Due in part to economic uncertainty, voters took a chance on Barack Obama in 2008. Although President Obama can argue the country would have been worse off without his actions in office, voters are still challenged by this economy. They may be willing to take a risk with Ryan when they wouldn’t at any other time.
As a candidate, Ryan is prepared and effective. He simply should not be underestimated. No matter how confident the Obama team is in the substance of its arguments against Ryan, they cannot afford to take him lightly.
When it comes to substance, saying Paul Ryan does his homework is an understatement. Agree with Ryan (and his ideas) or not, he knows the details and the big picture. He will anticipate every argument Democrats can make and he will be prepared to respond. The Obama team needs to be just as prepared.
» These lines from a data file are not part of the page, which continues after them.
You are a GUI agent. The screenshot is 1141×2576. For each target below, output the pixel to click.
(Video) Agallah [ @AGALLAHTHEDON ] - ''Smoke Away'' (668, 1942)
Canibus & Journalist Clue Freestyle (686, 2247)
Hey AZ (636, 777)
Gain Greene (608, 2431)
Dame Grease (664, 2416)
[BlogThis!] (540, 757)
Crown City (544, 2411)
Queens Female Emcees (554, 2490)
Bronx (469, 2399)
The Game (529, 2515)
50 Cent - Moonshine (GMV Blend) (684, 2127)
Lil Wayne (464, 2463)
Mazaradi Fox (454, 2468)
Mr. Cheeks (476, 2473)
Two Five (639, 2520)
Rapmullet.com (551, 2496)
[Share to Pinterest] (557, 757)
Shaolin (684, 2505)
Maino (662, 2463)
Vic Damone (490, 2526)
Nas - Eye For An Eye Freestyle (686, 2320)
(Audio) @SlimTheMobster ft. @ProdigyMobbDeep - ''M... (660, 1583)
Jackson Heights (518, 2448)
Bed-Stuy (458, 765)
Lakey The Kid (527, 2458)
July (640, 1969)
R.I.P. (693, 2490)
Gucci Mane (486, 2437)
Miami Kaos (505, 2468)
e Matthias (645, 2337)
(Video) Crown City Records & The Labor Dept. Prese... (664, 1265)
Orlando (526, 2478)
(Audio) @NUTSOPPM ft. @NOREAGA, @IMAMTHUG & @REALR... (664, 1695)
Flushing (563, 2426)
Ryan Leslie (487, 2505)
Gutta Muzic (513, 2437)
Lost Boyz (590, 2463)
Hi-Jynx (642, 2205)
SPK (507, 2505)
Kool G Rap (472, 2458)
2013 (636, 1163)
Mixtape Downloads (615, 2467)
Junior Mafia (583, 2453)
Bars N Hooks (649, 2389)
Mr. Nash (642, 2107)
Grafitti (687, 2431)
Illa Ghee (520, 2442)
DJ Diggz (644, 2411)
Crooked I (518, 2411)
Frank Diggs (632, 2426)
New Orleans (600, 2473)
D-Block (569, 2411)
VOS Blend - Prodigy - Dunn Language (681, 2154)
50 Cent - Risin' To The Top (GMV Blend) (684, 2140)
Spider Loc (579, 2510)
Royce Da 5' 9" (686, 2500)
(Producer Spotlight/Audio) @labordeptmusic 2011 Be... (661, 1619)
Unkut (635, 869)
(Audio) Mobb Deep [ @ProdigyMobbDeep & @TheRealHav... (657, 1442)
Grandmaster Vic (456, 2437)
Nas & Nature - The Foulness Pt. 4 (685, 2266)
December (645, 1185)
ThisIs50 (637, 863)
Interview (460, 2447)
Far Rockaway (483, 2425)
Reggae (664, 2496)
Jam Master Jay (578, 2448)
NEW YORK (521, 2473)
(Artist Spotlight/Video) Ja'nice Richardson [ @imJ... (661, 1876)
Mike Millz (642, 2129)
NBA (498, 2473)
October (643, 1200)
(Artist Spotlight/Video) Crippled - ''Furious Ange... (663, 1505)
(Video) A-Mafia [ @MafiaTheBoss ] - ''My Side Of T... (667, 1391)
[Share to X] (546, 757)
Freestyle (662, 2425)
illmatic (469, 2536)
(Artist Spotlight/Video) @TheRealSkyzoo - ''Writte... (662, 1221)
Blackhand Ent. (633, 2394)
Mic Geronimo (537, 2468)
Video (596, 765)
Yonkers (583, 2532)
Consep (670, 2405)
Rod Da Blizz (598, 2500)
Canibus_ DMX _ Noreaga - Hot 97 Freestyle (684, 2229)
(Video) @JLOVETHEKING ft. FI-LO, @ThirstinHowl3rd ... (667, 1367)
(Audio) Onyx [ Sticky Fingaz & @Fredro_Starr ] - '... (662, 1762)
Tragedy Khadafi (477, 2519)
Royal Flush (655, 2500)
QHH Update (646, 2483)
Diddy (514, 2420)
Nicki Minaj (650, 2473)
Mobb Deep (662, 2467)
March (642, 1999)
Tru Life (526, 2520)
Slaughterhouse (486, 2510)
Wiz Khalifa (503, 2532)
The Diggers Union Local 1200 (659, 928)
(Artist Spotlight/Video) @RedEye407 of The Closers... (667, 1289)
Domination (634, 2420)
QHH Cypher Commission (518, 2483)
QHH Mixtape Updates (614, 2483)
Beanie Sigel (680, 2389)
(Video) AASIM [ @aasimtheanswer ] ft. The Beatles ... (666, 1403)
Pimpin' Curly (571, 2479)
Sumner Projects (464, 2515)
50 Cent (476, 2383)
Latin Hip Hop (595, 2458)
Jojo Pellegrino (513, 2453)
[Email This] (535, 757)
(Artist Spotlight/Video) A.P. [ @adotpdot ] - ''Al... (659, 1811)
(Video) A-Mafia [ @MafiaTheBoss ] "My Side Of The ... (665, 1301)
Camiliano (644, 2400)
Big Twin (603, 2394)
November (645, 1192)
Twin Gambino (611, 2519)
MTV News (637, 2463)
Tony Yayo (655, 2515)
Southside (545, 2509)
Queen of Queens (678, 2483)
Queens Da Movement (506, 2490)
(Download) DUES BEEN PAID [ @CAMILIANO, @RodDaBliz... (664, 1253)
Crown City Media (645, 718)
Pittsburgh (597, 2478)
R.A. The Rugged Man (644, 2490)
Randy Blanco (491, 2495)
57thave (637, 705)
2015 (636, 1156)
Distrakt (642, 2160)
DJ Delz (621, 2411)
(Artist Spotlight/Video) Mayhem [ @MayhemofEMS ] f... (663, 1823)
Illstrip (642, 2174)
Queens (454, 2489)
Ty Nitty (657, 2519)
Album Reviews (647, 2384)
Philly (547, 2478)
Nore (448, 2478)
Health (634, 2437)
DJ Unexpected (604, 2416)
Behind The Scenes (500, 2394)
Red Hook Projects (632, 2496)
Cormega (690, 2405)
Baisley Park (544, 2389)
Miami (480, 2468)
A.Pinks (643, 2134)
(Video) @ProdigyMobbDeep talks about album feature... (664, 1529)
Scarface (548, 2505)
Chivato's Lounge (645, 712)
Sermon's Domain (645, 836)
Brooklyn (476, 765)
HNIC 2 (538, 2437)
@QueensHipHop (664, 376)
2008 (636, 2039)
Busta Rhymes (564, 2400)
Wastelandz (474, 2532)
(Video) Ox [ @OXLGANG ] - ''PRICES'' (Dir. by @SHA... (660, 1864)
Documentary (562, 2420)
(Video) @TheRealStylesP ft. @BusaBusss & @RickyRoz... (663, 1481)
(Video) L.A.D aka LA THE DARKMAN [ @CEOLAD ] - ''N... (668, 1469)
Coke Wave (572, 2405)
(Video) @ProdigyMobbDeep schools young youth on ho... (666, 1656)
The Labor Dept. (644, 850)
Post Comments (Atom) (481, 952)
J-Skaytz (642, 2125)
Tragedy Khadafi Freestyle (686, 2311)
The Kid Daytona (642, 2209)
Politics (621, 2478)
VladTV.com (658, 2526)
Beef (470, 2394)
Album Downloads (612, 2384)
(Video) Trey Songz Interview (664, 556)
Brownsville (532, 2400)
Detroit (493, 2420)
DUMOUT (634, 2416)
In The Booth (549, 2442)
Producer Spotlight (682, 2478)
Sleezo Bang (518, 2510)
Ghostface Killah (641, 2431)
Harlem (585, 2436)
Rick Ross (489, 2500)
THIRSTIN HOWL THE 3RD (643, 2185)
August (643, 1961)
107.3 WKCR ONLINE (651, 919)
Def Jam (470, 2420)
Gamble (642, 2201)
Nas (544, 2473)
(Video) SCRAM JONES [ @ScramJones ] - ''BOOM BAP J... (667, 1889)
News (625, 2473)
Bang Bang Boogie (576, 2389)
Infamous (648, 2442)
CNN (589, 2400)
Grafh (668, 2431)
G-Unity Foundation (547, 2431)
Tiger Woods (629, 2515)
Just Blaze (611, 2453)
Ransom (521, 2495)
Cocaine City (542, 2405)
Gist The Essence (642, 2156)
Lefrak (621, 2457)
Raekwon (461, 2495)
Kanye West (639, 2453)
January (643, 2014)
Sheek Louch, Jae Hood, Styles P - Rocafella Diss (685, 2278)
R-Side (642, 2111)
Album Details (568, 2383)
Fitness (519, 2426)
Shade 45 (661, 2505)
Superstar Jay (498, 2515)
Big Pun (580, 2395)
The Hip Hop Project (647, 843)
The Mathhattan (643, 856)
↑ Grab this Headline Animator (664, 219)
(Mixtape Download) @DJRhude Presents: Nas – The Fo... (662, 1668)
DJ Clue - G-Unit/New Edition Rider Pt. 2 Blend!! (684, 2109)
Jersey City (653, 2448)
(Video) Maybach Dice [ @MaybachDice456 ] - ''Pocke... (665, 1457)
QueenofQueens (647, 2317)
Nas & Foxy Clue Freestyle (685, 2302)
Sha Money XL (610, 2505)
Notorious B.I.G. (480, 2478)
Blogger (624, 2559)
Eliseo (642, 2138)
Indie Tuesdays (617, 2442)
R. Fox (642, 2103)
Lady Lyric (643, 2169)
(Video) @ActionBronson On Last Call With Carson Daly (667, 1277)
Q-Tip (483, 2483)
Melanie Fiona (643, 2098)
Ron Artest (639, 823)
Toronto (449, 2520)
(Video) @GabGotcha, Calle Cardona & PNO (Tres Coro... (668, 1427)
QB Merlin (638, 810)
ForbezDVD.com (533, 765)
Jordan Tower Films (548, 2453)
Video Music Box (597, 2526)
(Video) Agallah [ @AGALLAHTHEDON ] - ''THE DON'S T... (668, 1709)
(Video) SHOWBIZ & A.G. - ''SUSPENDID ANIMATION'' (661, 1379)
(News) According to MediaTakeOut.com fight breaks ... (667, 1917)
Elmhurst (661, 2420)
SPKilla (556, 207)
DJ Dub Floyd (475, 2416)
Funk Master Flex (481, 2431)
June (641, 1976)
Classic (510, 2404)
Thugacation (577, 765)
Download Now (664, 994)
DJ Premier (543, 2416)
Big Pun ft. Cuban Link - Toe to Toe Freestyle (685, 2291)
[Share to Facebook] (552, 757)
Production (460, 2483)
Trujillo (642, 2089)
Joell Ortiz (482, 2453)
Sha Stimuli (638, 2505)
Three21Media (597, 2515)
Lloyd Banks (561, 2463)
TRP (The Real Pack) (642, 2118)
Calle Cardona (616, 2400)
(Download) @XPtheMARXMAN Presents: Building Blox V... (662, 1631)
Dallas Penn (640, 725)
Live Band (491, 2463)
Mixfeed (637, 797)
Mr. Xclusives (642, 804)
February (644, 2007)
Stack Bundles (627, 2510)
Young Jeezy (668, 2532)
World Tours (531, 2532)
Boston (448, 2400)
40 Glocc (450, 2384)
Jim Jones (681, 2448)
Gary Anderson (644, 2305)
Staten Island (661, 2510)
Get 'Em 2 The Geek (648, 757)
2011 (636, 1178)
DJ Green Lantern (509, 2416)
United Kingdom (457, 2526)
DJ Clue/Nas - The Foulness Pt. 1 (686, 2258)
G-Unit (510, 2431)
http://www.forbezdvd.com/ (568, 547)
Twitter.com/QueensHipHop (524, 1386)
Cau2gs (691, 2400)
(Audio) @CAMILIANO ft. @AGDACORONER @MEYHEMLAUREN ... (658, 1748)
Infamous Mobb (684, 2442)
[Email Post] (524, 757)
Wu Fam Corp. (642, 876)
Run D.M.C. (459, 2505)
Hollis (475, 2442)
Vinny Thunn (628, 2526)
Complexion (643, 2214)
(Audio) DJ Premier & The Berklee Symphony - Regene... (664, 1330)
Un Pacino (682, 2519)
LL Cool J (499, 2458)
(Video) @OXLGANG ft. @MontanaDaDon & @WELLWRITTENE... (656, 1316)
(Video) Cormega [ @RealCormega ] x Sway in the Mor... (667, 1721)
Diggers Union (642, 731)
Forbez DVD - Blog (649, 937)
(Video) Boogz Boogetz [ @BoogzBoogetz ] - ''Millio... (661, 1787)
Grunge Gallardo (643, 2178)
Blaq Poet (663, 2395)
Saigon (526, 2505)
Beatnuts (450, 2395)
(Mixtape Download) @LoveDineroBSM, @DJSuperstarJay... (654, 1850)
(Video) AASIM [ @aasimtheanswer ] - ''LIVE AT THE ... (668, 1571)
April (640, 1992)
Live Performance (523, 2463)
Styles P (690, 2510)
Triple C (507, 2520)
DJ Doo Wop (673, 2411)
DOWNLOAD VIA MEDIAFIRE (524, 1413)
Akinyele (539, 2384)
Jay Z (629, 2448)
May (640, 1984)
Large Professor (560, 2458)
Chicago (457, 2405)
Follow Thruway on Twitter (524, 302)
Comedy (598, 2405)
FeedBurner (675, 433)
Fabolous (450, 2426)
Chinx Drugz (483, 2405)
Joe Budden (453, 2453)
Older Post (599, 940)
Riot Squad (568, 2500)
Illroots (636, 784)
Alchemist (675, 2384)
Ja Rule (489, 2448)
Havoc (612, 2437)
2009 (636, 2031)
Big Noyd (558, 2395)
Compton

In terms of style, Ryan is not the caricature fire-breathing conservative that is supposed to scare children and small animals. He won’t raise his voice like Chris Christie. Ryan will listen and he will calmly and respectfully respond.
In 1980, the Carter campaign painted Reagan as a dangerous extremist. What the American people saw was a cheerful, avuncular man, not the monster they had come to expect. Reagan was inoculated against the charge of extremism.
To be clear, I do not believe Paul Ryan is the political athlete Ronald Reagan was. But let’s not give him the opportunity to appear anywhere close to it.
It is not in Mitt Romney’s nature to make erratic decisions. His time at Bain Capital showed him to be a careful, methodical, quantitative thinker. Although I don’t quite understand this pick, Romney is too methodical to make a choice like this without gaming out all the options and consequences.
Romney certainly knew that Democrats would pounce on Ryan over Medicare. Could it be that Romney would rather have the scrutiny on his running mate so that it takes the target off of him and Bain? The Romney-Ryan ticket has already used questions about medicare to pivot and turn the conversation about Medicare into yet another discussion of the Affordable Healthcare Act. This is clearly part of an overall strategy.
The Ryan pick may have taken us by surprise, but we underestimate this ticket at our own peril. The Obama team cannot afford to take Romney’s choice of Paul Ryan lightly.